The Research Data Connector App is a re-implementation of the ScieboRDS app. It allows Own Cloud users to connect to research data repositories to upload their data to these repositories easily.
- SurfResearchDataConnector
The SURF Research Data Connector app is setup as a Flask app. MVC is used as the principle design pattern.
- Model: the model is very small and is implemented in the app/models.py file.
- View: the views are implemented in the app/views.py file.
- Controller: the controlling logic is implemented in various places. Logic pertaining to the connectors are implemented in seperate libraries in the app/repos folder. General logic is implemented in the app/utils.py file. Logic that is linked to a specific view is implemented in the view itself or in it's template.
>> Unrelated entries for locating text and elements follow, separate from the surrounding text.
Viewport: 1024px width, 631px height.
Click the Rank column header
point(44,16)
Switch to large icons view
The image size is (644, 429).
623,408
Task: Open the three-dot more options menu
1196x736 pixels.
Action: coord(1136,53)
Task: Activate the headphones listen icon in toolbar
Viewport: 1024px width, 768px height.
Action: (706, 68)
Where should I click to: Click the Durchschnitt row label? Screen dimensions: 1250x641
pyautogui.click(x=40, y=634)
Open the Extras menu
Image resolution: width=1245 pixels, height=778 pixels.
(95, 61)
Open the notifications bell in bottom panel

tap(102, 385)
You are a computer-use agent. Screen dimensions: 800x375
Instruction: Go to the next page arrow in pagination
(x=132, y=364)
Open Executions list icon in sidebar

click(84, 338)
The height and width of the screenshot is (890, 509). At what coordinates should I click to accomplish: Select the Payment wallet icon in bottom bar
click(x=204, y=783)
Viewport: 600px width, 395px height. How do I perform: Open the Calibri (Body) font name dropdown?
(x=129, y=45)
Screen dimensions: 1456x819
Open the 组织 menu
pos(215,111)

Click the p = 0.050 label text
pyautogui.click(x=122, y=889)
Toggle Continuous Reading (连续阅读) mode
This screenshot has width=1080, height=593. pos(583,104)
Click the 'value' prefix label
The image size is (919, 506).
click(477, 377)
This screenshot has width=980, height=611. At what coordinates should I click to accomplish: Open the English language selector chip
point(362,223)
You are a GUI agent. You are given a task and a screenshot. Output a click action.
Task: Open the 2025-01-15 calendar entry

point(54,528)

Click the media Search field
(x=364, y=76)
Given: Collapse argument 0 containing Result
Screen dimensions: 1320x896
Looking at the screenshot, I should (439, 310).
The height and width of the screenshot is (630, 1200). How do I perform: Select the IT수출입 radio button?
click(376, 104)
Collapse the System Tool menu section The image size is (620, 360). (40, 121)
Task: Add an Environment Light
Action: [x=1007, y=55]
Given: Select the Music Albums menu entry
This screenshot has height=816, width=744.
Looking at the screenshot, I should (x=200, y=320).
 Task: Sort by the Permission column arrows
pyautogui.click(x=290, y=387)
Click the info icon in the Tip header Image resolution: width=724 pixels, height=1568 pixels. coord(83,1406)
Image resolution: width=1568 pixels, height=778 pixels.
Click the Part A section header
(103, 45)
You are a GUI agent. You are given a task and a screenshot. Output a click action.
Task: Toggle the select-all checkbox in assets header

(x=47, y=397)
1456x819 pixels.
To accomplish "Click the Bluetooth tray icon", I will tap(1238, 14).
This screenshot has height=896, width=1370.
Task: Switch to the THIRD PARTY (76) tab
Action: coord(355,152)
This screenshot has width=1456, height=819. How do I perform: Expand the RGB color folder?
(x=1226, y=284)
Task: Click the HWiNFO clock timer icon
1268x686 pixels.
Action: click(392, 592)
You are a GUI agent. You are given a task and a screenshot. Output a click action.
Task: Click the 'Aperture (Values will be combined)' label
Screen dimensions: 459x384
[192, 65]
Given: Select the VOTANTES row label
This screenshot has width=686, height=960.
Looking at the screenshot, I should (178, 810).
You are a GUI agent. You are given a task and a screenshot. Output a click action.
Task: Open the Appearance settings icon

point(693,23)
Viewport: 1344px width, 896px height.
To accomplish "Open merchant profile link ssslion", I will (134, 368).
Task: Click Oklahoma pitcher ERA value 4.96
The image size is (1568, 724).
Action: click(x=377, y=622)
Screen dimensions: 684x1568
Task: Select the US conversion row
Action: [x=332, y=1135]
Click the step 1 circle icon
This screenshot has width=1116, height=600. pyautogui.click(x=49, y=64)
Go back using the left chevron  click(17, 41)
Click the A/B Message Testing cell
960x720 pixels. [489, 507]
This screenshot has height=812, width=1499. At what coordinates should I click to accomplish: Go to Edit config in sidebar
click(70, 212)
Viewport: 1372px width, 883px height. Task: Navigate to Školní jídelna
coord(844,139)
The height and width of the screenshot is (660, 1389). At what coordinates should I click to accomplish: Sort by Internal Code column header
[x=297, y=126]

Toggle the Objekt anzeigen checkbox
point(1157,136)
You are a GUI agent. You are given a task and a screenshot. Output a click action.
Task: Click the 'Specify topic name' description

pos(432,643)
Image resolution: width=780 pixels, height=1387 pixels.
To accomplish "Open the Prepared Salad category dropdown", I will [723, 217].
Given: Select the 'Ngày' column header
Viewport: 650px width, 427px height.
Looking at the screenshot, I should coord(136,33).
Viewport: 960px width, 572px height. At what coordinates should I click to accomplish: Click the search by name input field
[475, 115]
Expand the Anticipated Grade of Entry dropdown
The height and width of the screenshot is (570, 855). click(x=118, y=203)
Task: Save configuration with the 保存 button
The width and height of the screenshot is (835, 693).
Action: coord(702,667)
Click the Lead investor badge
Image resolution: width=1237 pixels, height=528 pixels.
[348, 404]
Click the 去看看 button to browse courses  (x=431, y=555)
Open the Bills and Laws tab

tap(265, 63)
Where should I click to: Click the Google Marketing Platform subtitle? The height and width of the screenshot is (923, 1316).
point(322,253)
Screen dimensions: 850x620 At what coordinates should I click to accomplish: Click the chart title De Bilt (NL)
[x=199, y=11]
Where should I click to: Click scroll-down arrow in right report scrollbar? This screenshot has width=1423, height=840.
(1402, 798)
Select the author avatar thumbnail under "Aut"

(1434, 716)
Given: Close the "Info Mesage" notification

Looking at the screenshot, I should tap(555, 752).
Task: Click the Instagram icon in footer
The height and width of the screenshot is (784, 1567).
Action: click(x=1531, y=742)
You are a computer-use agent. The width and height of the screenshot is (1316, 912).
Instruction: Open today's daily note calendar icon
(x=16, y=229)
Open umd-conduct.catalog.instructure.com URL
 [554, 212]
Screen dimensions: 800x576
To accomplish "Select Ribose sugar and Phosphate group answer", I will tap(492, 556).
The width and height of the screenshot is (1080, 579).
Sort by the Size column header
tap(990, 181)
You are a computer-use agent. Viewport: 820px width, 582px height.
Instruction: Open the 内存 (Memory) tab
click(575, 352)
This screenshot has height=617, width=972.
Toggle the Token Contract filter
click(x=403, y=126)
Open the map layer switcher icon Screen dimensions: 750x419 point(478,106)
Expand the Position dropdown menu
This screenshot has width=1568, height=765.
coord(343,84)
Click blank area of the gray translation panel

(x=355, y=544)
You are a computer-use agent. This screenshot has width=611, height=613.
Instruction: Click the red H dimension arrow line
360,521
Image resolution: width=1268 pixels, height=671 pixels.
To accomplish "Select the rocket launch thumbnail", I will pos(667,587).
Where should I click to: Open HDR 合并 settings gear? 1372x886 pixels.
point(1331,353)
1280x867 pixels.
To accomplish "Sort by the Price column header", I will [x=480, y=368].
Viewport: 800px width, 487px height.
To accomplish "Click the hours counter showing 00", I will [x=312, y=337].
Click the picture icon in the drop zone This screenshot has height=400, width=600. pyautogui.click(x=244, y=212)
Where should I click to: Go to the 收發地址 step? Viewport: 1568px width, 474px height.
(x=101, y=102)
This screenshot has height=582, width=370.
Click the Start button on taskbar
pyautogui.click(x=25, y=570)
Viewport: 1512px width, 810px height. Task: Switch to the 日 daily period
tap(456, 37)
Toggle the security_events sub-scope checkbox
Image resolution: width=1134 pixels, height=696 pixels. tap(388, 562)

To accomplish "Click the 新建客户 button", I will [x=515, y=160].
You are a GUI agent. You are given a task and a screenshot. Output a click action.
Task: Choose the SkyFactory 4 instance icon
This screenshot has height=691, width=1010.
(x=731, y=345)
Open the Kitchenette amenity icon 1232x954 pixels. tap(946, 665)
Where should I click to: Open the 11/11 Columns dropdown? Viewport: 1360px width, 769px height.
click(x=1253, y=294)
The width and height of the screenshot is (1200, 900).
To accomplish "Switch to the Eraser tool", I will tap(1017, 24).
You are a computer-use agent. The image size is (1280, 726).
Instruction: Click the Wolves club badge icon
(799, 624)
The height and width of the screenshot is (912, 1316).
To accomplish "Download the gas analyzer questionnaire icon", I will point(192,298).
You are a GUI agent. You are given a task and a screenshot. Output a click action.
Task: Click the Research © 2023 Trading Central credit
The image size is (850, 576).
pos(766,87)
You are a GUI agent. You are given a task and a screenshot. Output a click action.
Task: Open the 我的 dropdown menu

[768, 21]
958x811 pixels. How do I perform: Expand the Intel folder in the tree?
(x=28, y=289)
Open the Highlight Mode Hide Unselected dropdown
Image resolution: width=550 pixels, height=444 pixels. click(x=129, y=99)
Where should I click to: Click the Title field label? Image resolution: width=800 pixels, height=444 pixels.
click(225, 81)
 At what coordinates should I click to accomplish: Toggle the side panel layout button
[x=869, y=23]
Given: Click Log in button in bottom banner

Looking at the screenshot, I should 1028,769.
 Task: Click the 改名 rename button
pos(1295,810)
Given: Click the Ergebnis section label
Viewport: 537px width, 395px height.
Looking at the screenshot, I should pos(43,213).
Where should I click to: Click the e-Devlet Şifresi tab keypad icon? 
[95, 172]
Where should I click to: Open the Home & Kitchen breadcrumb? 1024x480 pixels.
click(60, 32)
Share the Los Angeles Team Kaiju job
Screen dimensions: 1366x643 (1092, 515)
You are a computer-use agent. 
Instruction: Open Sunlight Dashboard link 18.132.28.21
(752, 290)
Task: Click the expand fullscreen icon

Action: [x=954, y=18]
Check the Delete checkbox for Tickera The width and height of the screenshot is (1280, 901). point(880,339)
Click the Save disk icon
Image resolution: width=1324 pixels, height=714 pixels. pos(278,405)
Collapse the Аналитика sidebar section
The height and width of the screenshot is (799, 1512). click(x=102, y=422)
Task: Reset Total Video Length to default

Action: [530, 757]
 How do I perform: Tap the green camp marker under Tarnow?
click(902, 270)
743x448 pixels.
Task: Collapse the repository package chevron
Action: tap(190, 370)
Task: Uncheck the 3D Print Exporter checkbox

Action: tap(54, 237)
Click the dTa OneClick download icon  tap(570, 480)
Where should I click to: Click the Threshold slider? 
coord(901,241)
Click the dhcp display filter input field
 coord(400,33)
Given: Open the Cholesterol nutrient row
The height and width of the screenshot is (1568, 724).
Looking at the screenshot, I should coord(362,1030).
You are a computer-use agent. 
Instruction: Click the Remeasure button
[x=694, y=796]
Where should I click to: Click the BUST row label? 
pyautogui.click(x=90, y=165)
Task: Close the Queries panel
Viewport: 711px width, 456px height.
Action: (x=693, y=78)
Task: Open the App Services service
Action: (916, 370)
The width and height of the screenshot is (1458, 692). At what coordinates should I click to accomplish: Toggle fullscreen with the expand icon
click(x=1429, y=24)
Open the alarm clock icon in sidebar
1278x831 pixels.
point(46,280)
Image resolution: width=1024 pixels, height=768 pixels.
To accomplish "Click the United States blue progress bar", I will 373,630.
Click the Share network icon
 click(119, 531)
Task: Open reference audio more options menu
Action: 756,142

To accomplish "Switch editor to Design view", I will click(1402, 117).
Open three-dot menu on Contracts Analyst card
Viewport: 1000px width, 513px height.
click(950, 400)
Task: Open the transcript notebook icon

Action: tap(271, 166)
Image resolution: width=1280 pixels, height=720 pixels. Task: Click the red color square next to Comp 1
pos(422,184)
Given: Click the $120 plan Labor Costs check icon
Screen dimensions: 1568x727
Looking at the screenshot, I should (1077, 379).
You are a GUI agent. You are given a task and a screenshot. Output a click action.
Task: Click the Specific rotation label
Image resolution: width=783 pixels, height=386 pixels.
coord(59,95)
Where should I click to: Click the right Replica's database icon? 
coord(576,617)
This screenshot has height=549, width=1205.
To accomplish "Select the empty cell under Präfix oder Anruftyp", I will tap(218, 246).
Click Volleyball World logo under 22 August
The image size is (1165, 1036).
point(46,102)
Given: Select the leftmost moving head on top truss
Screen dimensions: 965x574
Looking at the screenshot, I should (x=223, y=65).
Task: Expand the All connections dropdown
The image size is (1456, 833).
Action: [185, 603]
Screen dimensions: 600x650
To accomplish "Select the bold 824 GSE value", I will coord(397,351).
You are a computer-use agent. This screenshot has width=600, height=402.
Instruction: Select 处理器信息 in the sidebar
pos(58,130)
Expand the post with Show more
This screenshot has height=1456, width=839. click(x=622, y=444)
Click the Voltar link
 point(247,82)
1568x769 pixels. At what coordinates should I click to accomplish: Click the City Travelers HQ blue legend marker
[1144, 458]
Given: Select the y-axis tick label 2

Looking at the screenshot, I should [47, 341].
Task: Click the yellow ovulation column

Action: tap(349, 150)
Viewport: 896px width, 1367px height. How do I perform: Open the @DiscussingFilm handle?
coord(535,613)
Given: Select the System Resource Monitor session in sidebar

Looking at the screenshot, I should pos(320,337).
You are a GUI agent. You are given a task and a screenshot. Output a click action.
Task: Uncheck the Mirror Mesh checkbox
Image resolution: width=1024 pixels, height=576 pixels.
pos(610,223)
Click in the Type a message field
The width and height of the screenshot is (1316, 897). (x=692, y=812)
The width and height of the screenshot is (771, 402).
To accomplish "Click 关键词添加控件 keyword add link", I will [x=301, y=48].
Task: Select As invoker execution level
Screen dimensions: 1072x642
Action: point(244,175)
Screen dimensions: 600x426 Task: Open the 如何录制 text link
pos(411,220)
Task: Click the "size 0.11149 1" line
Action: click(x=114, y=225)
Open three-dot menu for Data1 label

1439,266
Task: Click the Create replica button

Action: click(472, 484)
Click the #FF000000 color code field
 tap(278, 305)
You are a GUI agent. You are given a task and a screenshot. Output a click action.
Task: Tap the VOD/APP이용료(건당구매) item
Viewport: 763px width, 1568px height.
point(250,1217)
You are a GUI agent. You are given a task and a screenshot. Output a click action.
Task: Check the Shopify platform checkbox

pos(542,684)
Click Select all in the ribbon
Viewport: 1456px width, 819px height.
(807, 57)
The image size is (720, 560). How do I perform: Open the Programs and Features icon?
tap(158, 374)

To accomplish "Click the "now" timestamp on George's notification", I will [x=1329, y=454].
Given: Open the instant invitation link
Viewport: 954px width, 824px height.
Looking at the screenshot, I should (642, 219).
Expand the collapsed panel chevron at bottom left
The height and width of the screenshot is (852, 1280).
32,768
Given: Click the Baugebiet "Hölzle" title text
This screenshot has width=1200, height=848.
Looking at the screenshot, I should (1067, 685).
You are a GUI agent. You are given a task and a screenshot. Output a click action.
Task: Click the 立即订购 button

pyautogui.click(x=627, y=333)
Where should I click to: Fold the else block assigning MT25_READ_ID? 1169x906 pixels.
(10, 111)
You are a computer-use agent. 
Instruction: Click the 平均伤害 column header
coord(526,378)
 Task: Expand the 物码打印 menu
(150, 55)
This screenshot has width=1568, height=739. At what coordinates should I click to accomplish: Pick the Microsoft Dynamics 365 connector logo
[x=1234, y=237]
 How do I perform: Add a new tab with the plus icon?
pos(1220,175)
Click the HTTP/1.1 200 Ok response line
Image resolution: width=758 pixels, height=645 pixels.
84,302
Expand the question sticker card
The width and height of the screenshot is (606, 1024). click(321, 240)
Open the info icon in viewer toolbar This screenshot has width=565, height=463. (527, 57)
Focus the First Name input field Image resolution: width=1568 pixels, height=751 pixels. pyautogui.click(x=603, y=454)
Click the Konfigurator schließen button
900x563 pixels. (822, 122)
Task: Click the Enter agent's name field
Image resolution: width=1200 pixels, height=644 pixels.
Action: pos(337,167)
For more info on Python and Flask please refer to: https://www.python.org and https://flask.palletsprojects.com
The frontend is rendered by the Flask framework using Jinja Templating. Jquery is used to load parts of pages asynchronously as components. This is done to spead up the loading of the pages and to make sure pages will alwys load even if a component fails to load. Jquery, JS and Vue is also used to create on page interacivity.
Note: in due time we may transition to a Single Page Application setup using a frontend framework (like Vue, or React). We could do this by transforming all the Flasks views that currently render templates, to views that return json. This could potentially create a more mordern fluid user experience.
For more info on the templating engine and the libraries used for the frontend used see:
- Jinja: https://jinja.palletsprojects.com
- Bootstrap: https://getbootstrap.com
- Jquery: https://jquery.com
- Vue: https://vuejs.org
The app has been build to run on a kubernetes cluster. Deployment to the cluster is done by helm charts. The app can be configured in the main values.yaml file that is part of the helm charts.
For more info on Kubernetes and Helm Charts please refer to: https://kubernetes.io and https://helm.sh
The app uses flask migrate to manage the models migration to the database. An SQLite database is used for user history data storage for local development. In order to use an SQLite DB you can set the following env var in the local helm chart values.yaml file:
- name: USE_SQLITE
value: ok
In production a MariaDB is used. The database connection can be configured in the helm chart values.yaml file:
# Database connection
- name: DB_USER
value: ABCD
- name: DB_PASS
value: your-password-here
- name: DB_HOST
value: 111.111.111.1
- name: DB_PORT
value: :3306
- name: DB_DATABASE
value: your-database-name
Please take note of the colon before the port number. This is needed for proper configuration.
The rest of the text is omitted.